→ Supplied text:
## Start
Pens/kubotans/et cetera - Range too limiting. If they've got a knife, you're ****ed. But quite obscure and it is perfectly feasible to carry a pen.

Canes - Great weapon, but inconvenient to carry and impossible to conceal.

Guns/knives - Leaves very little room for control. I do not advocate them. Even though The Dollars Trillogy romantisises gun use. 

Telescopic steel baton - Perfect in every way unless you are assaulted by aliens or an entire country's armed force.

Sjambok - A good non-lethal deterrent. Extremely ****ing painful.

Staves/Spears/Swords - In the modern world... Impossible to carry concealed, can get messy, difficult to use in tight spaces, even more difficult to explain = forget it.


----------



## TrainHardFightEasy (May 18, 2007)

Escrima stick all the way. You can be very affective withouth having to be lethal or even overly vicious.

Telescopic batons are cool but I'm not a huge fan of the fact you have to actually extend them and make them ready to go. Cuts down your response time.

And if your feeling thugish a baseball bat mighjt suit ya.... No real technique required lol


----------



## TrainHardFightEasy (May 18, 2007)

Also yeah, I agree with MaaartenSJS. Stuff like pens, chopsticks, forks etc can be nasty. Ninjitsu like deception and trickery.


----------



## Adept (May 19, 2007)

Unfortunately for those of us in Australia (and perhaps other parts of the world) our weapons options are strictly limited. Kubotans (that can be identified as such), knives, extendable batons, tasers and pepper spray are all prohibited weapons. Guns are *right* out.

My personal favourites are torches. Something like this.


----------



## MaartenSFS (May 19, 2007)
## End
→ What you need to do:
1) In the weapons thread, what drawback of telescopic batons does TrainHardFightEasy mention?
2) Set down the part of the weapons thread that opens with the words containing "Telescopic batons are" and closes with "deception and trickery.".

→ Recorded data:
## Start
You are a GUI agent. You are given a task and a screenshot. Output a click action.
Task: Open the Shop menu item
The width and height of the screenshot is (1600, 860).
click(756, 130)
## End
→ Task responses:
1) You have to extend them and make them ready to go, which cuts down your response time.

2)
Telescopic batons are cool but I'm not a huge fan of the fact you have to actually extend them and make them ready to go. Cuts down your response time.

And if your feeling thugish a baseball bat mighjt suit ya.... No real technique required lol


----------



## TrainHardFightEasy (May 18, 2007)

Also yeah, I agree with MaaartenSJS. Stuff like pens, chopsticks, forks etc can be nasty. Ninjitsu like deception and trickery.